All lines from the one that contains "Instruction: Open the comment bubble icon" through the close of the entries below are to be repeated exactly, without any pictures.

###

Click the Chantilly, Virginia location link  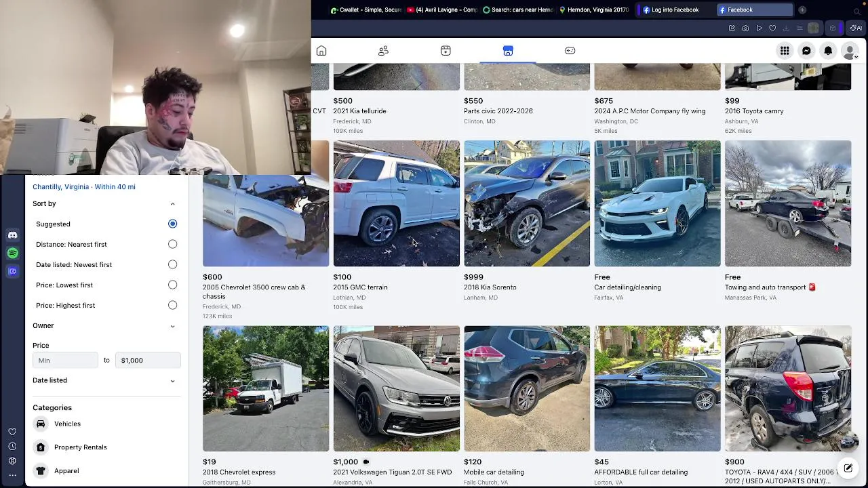click(x=84, y=186)
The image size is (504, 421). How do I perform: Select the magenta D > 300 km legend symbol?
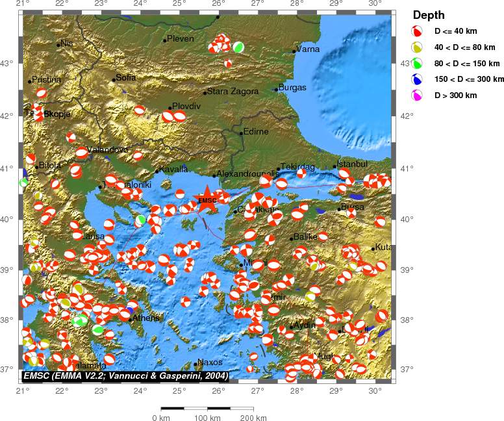click(418, 96)
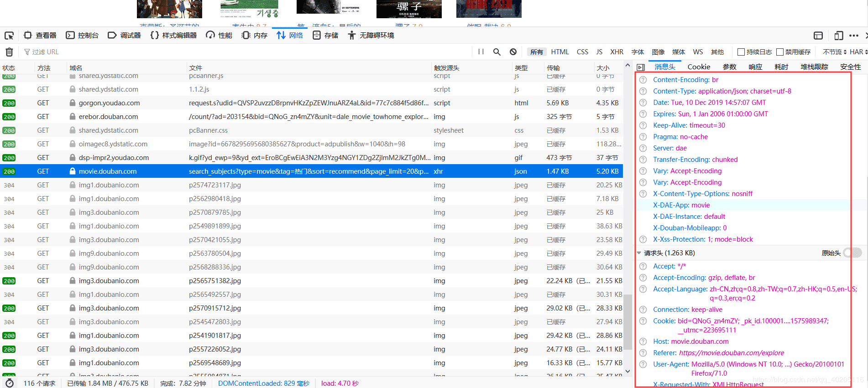Open the 响应 tab
Screen dimensions: 868x388
pyautogui.click(x=755, y=67)
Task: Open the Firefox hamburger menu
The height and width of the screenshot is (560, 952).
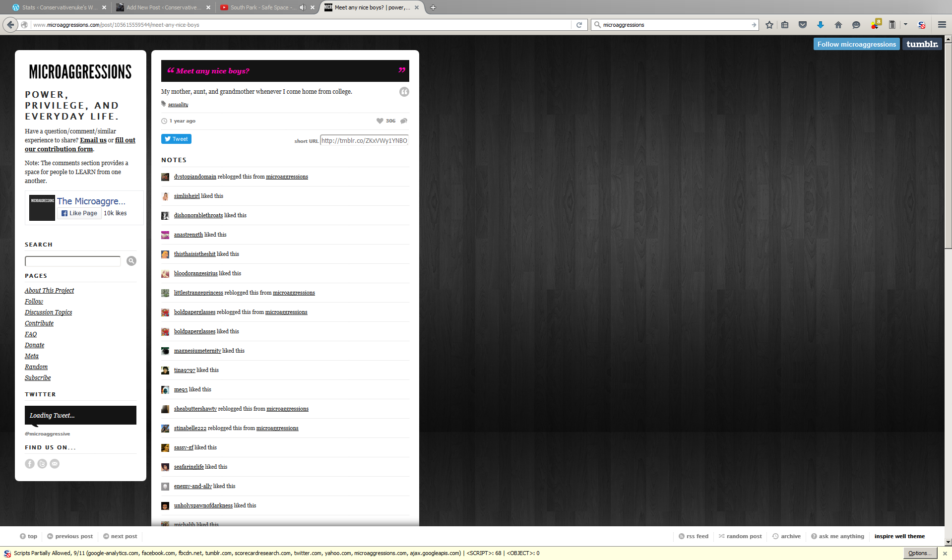Action: 942,25
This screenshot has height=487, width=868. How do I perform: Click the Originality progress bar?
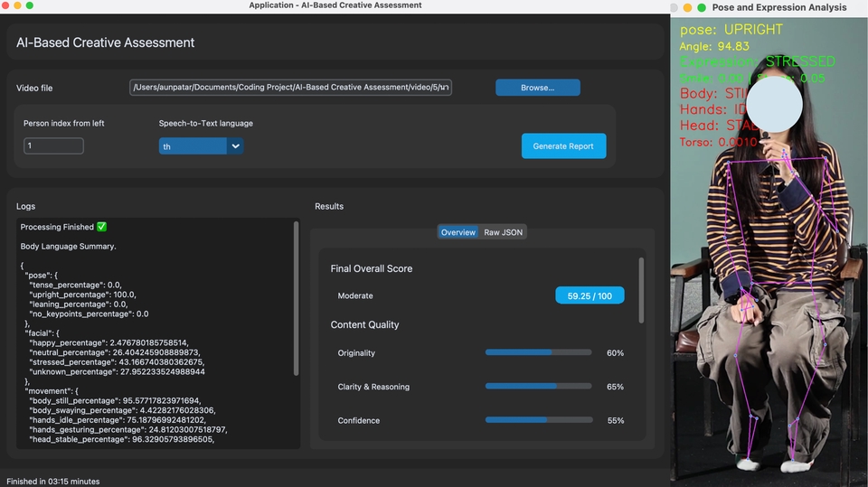pos(538,352)
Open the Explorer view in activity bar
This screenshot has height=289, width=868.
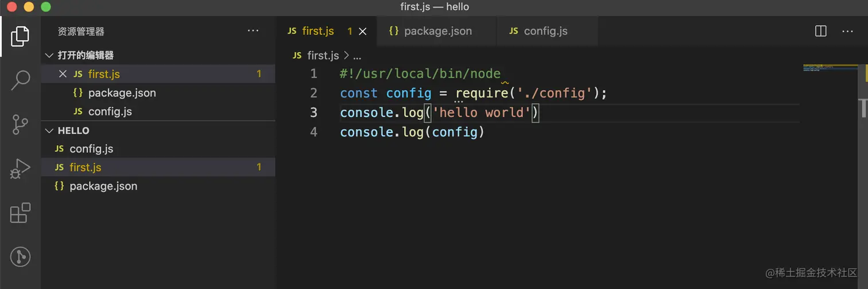[x=20, y=36]
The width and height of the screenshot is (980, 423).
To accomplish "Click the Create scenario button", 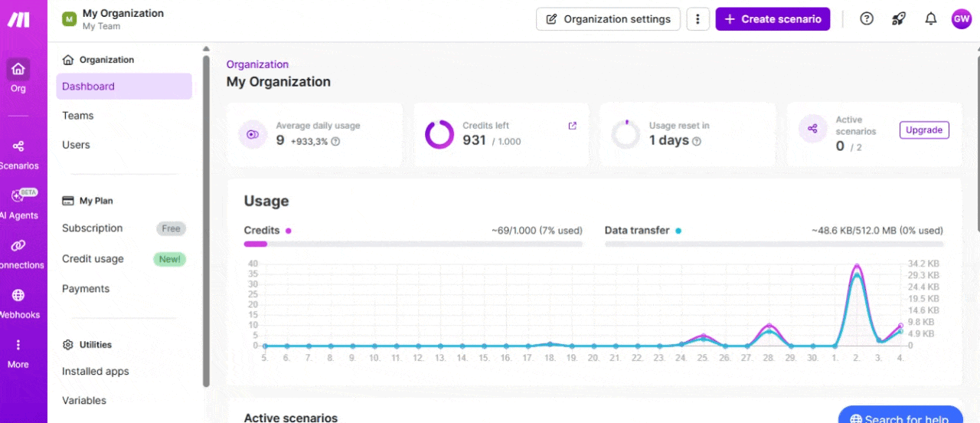I will click(773, 19).
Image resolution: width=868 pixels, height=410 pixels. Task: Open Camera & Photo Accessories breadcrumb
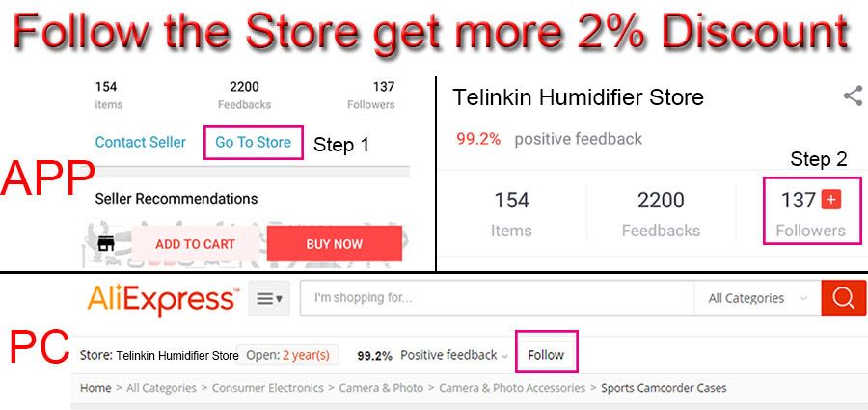(x=512, y=388)
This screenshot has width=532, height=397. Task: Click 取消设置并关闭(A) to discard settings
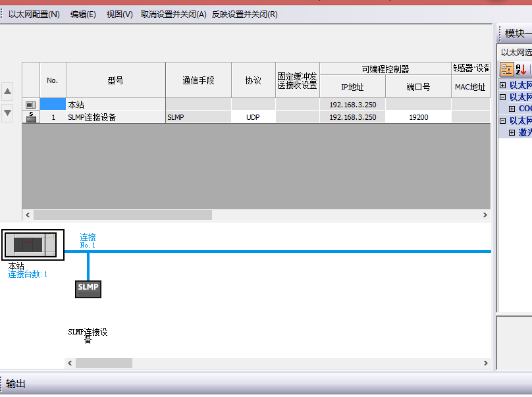point(174,14)
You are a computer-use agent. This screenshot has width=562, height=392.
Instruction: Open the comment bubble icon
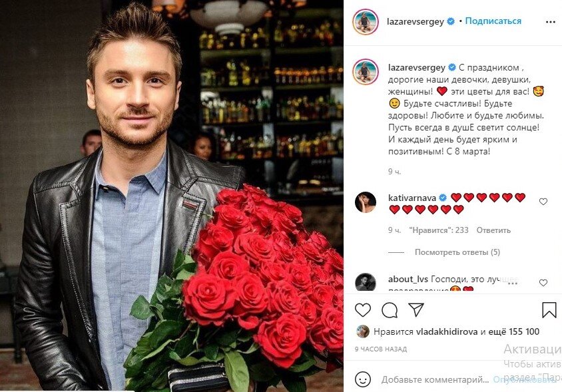[x=390, y=310]
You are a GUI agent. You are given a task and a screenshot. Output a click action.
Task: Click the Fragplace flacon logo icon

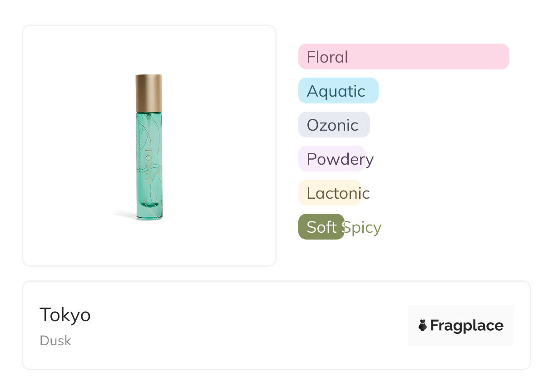[423, 325]
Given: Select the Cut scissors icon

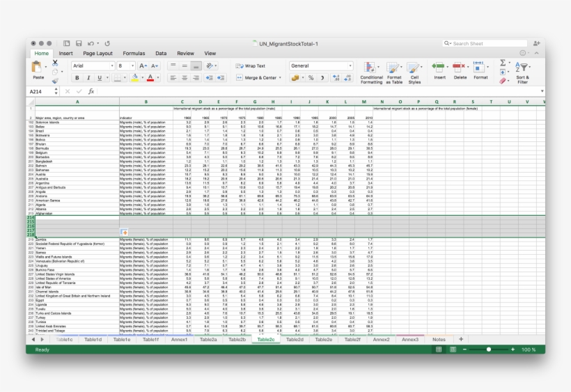Looking at the screenshot, I should coord(55,63).
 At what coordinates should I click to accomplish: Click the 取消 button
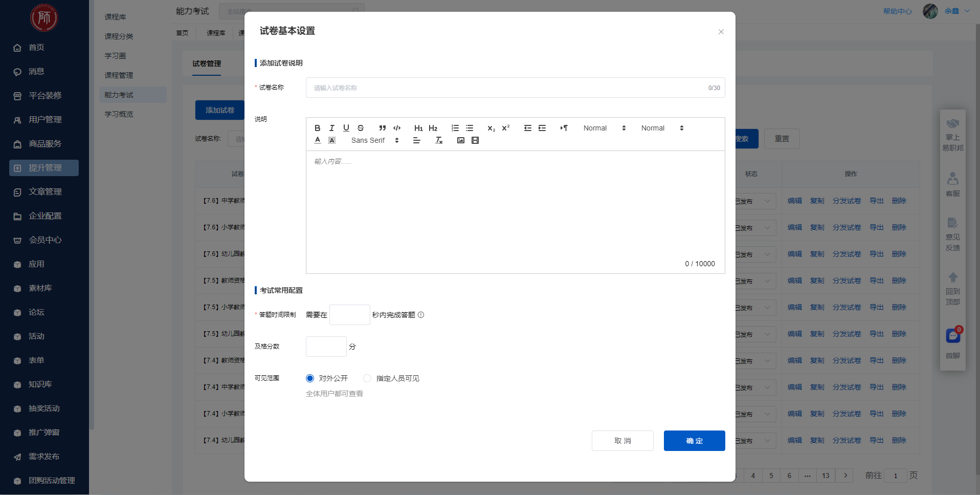(622, 441)
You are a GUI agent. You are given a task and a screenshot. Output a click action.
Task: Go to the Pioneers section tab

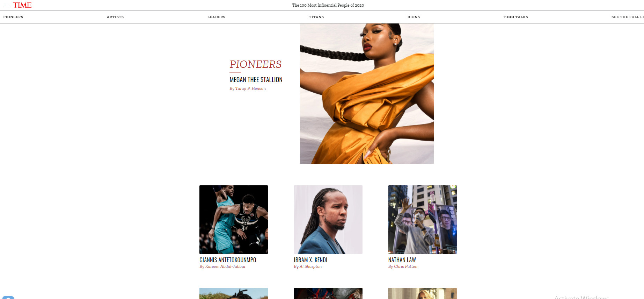pyautogui.click(x=13, y=17)
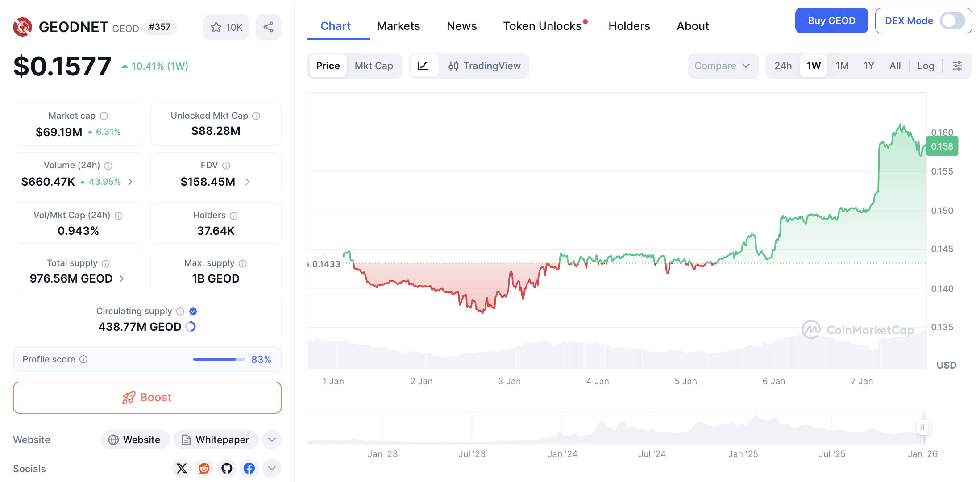Open the Facebook social link
This screenshot has height=482, width=980.
pos(249,468)
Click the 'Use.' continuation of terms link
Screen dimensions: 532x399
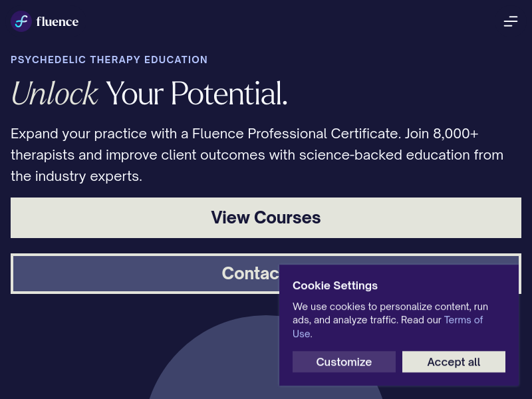click(303, 334)
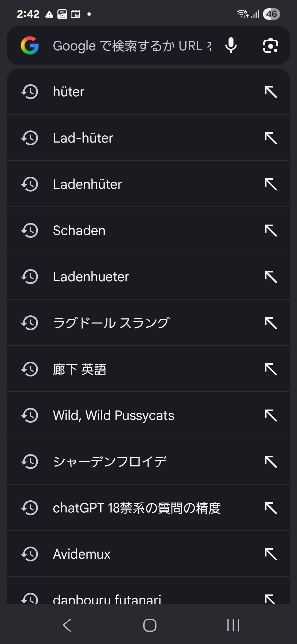The height and width of the screenshot is (644, 297).
Task: Tap history clock icon beside 'Ladenhueter'
Action: point(30,277)
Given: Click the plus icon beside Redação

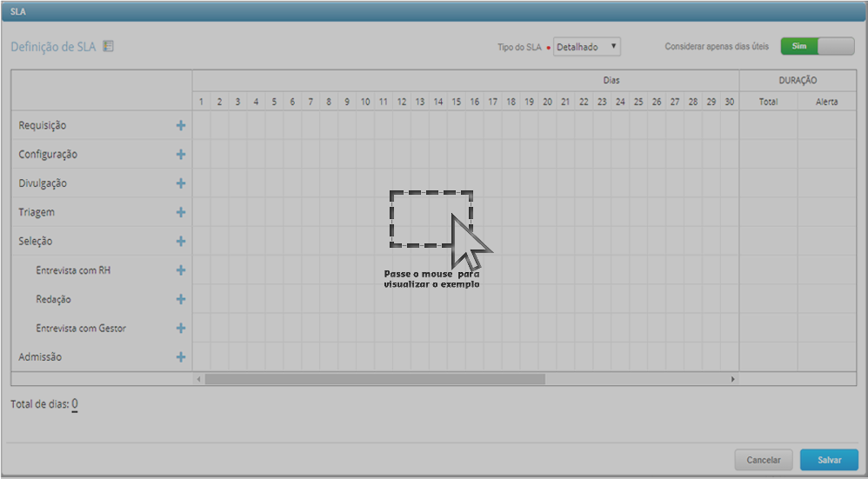Looking at the screenshot, I should pyautogui.click(x=181, y=299).
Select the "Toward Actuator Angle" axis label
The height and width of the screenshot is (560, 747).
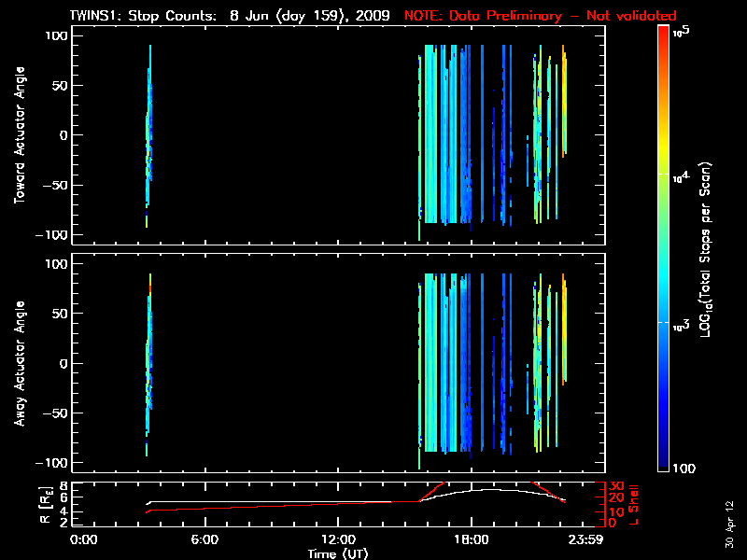pos(19,135)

###

== ANSWER TO THIS PROBLEM ==
Instruction: Open the comment bubble icon
[x=390, y=310]
You are a GUI agent. You are given a task and a screenshot. Output a click action.
Task: Click the Fragplace flacon logo icon

[423, 325]
Given: Select the Cut scissors icon

Looking at the screenshot, I should coord(55,63).
 At what coordinates should I click to accomplish: Click the 取消 button
(622, 441)
You are a GUI agent. You are given a task and a screenshot. Output a click action.
Task: Go to the Pioneers section tab

pyautogui.click(x=13, y=17)
Open the Facebook social link
This screenshot has height=482, width=980.
pos(249,468)
Click the 'Use.' continuation of terms link
Screen dimensions: 532x399
click(303, 334)
The height and width of the screenshot is (644, 297).
Task: Tap history clock icon beside 'Ladenhueter'
Action: point(30,277)
Given: Click the plus icon beside Redação

Looking at the screenshot, I should pyautogui.click(x=181, y=299).
Select the "Toward Actuator Angle" axis label
The height and width of the screenshot is (560, 747).
pos(19,135)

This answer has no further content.